Embora singulares e aparentemente nada convergentes, a vida dos dois é marcada pelo preconceito e pela perseguição. Freud era judeu: testemunhou em primeira mão a ascensão do antissemitismo na Europa e se viu no meio do olho do furacão das duas Grandes Guerras, nas quais seus filhos, netos e familiares tiveram de lutar. Freire era nordestino de orientação política marcadamente esquerdista, teve uma infância com limitação de recursos, foi perseguido pela ditadura civil-militar brasileira (1964-1985) e precisou se exilar de sua amada terra natal por longos anos, nos quais continuou trabalhando em sua obra.
Embora distantes geográfica, temporal e socialmente, esta revisão integrativa busca estabelecer um diálogo entre estes dois renomados pensadores de diferentes campos do conhecimento. A leitura de Paulo Freire revela algumas referências à psicanálise, citações de autores dessa área e a apropriação ocasional de conceitos psicanalíticos. Esta tentativa de aproximação entre o pensamento de Freire e a psicanálise nos compeliu a investigar se esses dois grandes pensadores já foram comparados ou conectados anteriormente em outros trabalhos de mestrado e/ou doutorado.
Procuramos respeitar e sempre expressar as distâncias geográficas, cronológicas e políticas de ambos os autores; fatores que certamente afetam as subjetividades que sub-repticiamente transparecem em suas formulações. Contudo, conforme dissecaremos nas próximas seções, as afinidades entre ambos são possíveis e eletivas.

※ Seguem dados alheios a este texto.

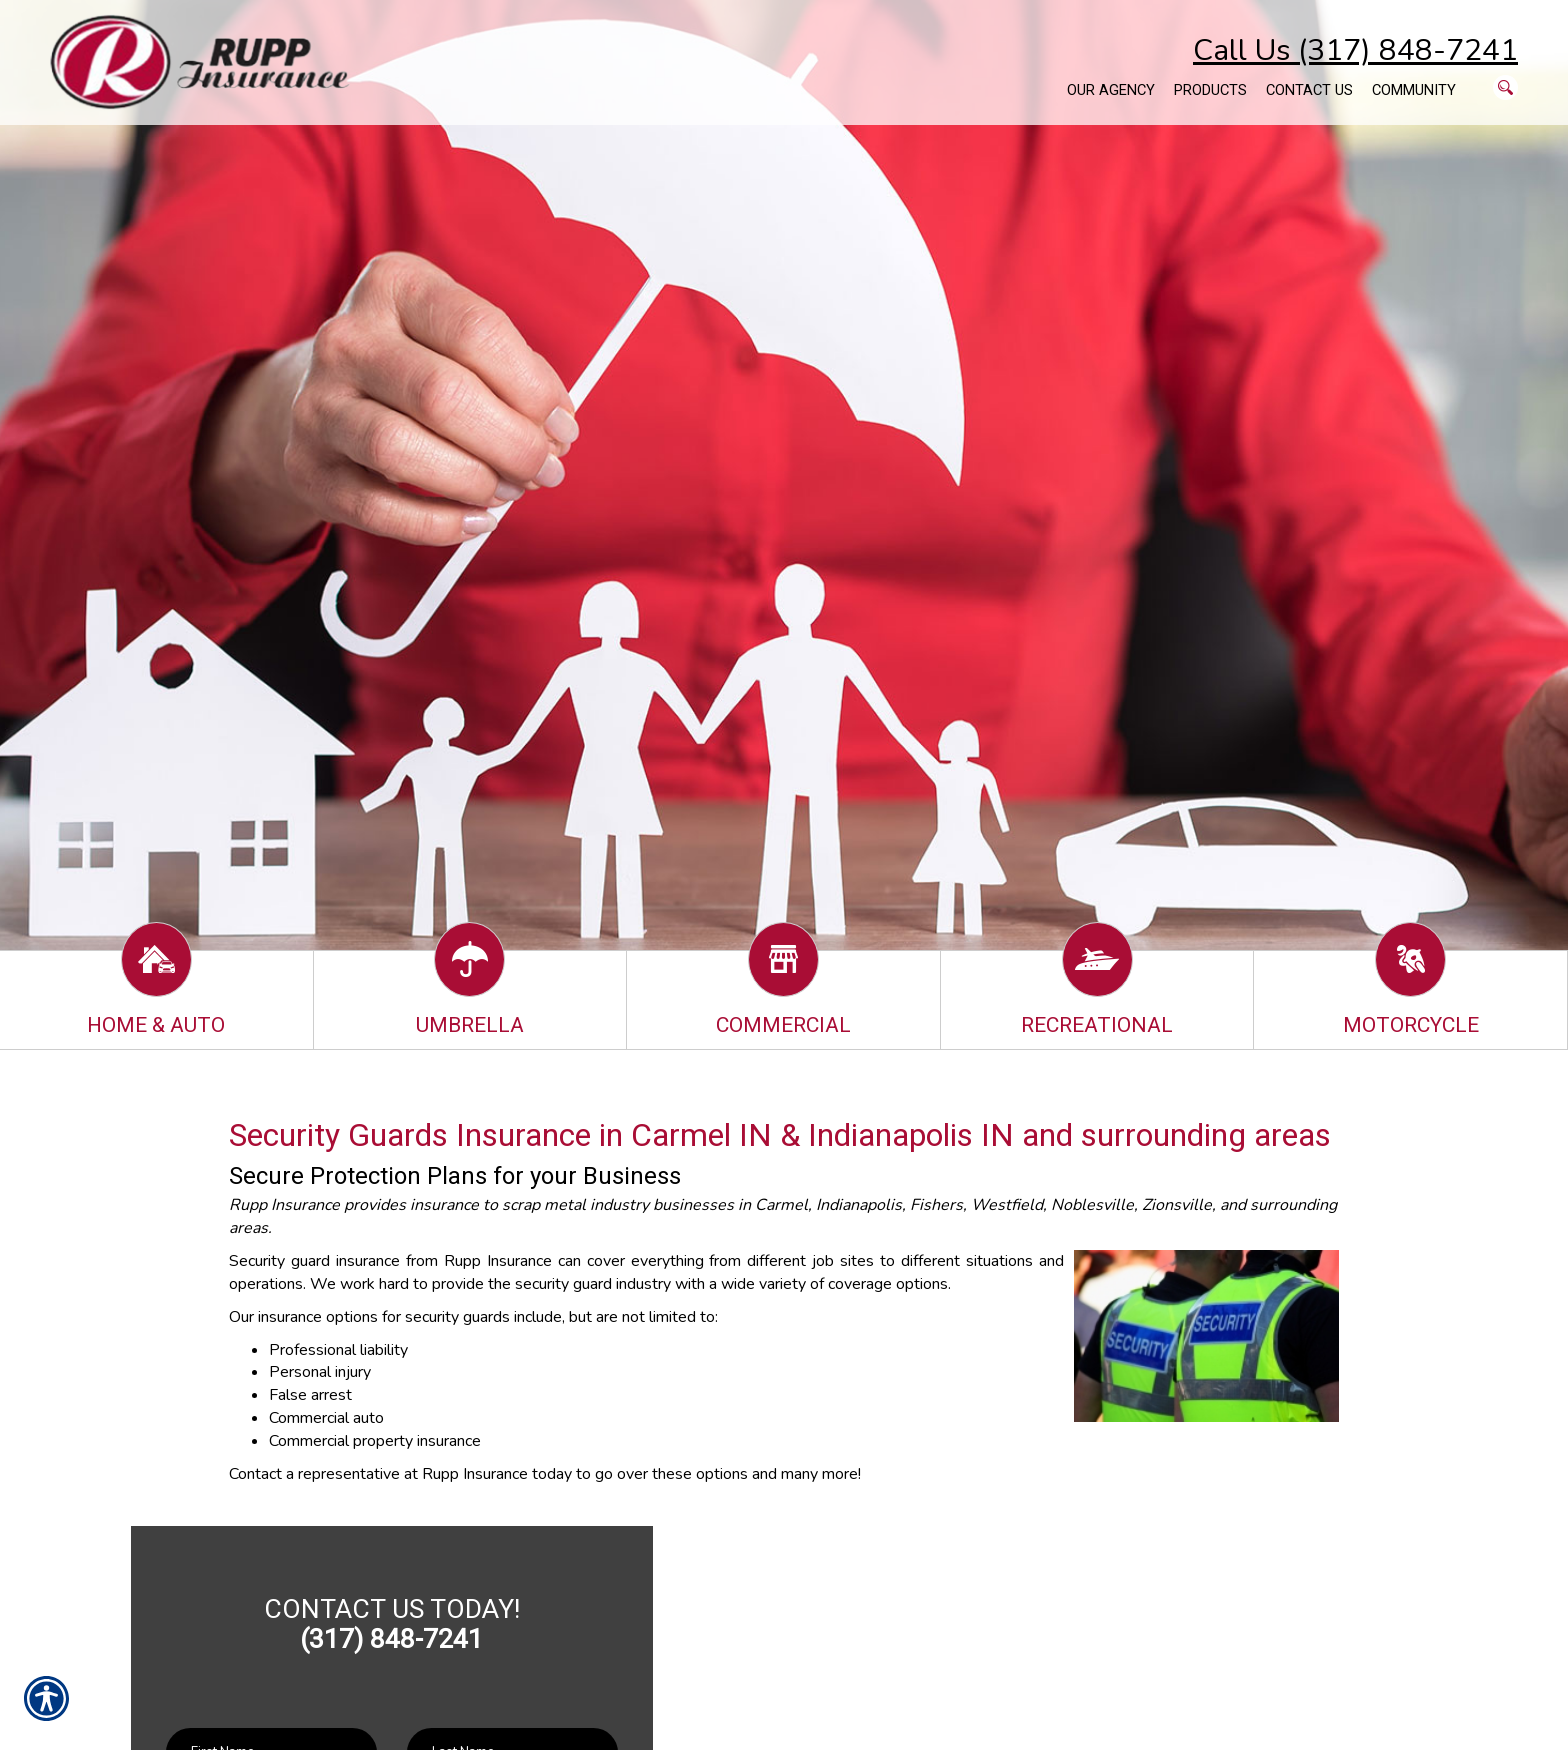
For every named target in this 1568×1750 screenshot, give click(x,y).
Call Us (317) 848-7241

Da pesquisa e seus entraves
A opção desta pesquisa por teses e dissertações encontradas na Biblioteca Brasileira de Teses e Dissertações (BDTD) se dá como um movimento natural de um continuum de pesquisa sobre o tema de pesquisa doutoral dos autores; o objetivo aqui é um levantamento preliminar de fonte acadêmicas sobre as possíveis leituras psicanalíticas que Paulo Freire fez e como elas influenciaram seu pensamento e aparecem em seus escritos. Já há um primeiro trabalho de revisão integrativa, que olha para a produção sobre essa possível intersecção em periódicos (Almeida e Martins Filho, 2024). Agora nos voltamos para trabalhos de maior vulto para corroborar (ou refutar) os achados desse primeiro trabalho.
A pesquisa foi realizada em junho de 2023 na BDTD com os descritores “freire” e “freud” e, posteriormente, “freire” e “psicanálise”. Não houve definição de um recorte temporal, optando por recuperarmos todos os documentos possivelmente registrados, uma vez que a pesquisa anterior em bases de periódicos havia nos mostrado que existe pouca pesquisa acerca dos dois autores em (tentativa de) diálogo.

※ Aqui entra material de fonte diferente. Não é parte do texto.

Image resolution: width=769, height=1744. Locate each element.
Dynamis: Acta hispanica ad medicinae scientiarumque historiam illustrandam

Centenas de documentos foram recuperados, muito em parte devido às idiossincrasias já reveladas na pesquisa para artigo já citada anteriormente, sendo o mais notório o fato do sobrenome “Freire” ser relativamente comum no Brasil, e a busca retornou centenas de documentos que foram escritos ou orientados por alguém de sobrenome Freire, ou mesmo trabalhos que citam outros autores de sobrenome Freire que não o Patrono da Educação Brasileira.

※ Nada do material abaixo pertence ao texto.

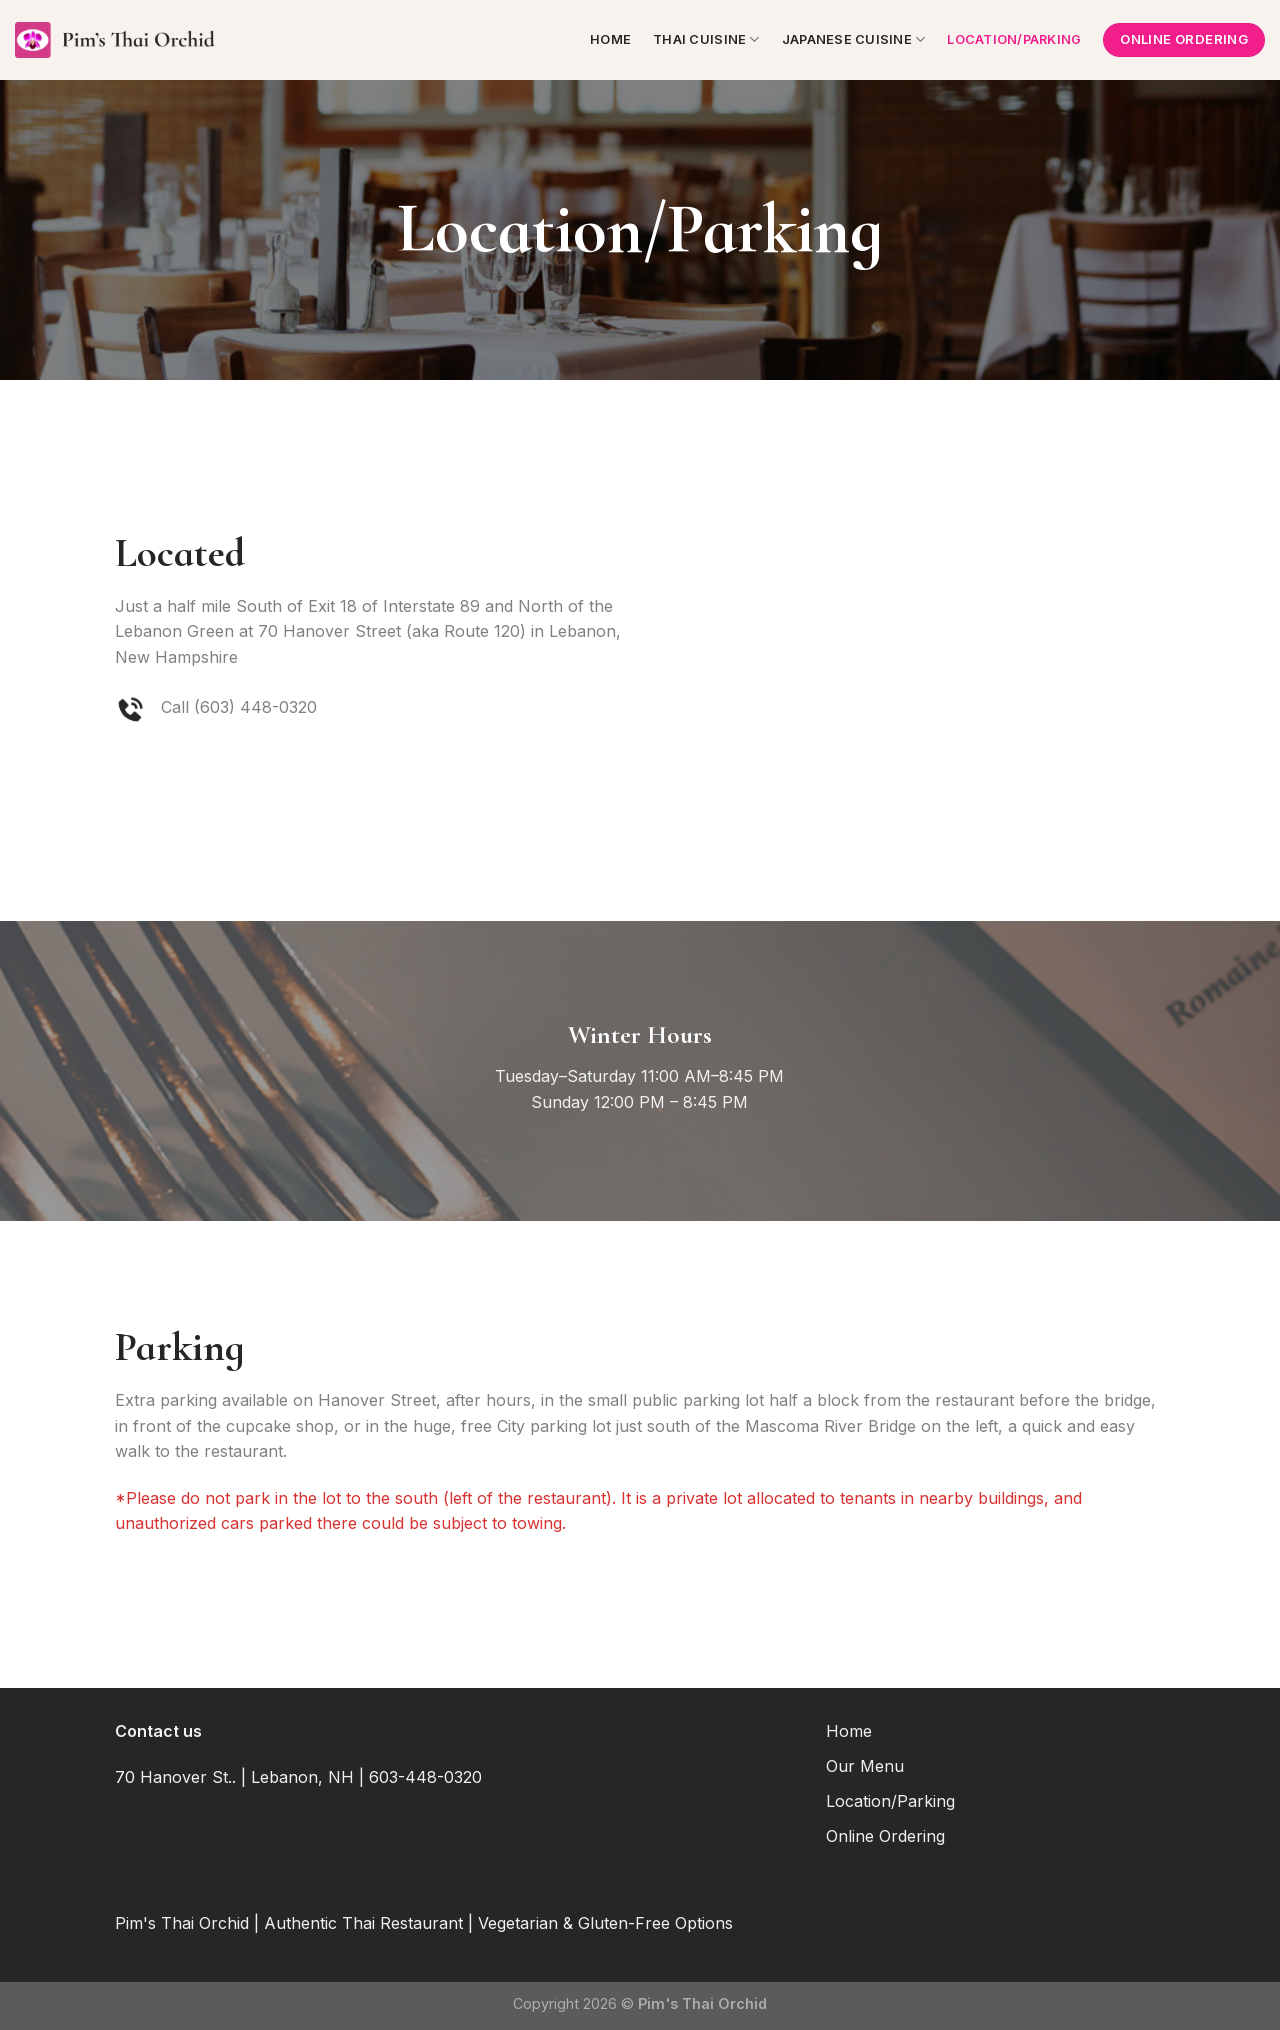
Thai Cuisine (706, 39)
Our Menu (865, 1766)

Após esta triagem inicial, excluíram-se os trabalhos que não arrolaram os dois autores em suas listas de referências. Uma nova triagem feita pela leitura dos resumos e seções introdutórias afunilou o número de trabalhos para três. Embora suficiente de um ponto de vista qualitativo, acabamos adicionando mais duas teses em inglês, de universidades estadunidenses, e que haviam sido recuperadas não nesta base, mas sim no Portal de Periódicos da CAPES, na pesquisa que citei que nós autores deste realizamos previamente (Almeida e Martins Filho, 2024). Embora não façam parte dos achados da base eleita para este trabalho, ambas possuem convergência direta com a temática de pesquisa e expande um corpo diminuto de análise, ao que optamos por incluí-las.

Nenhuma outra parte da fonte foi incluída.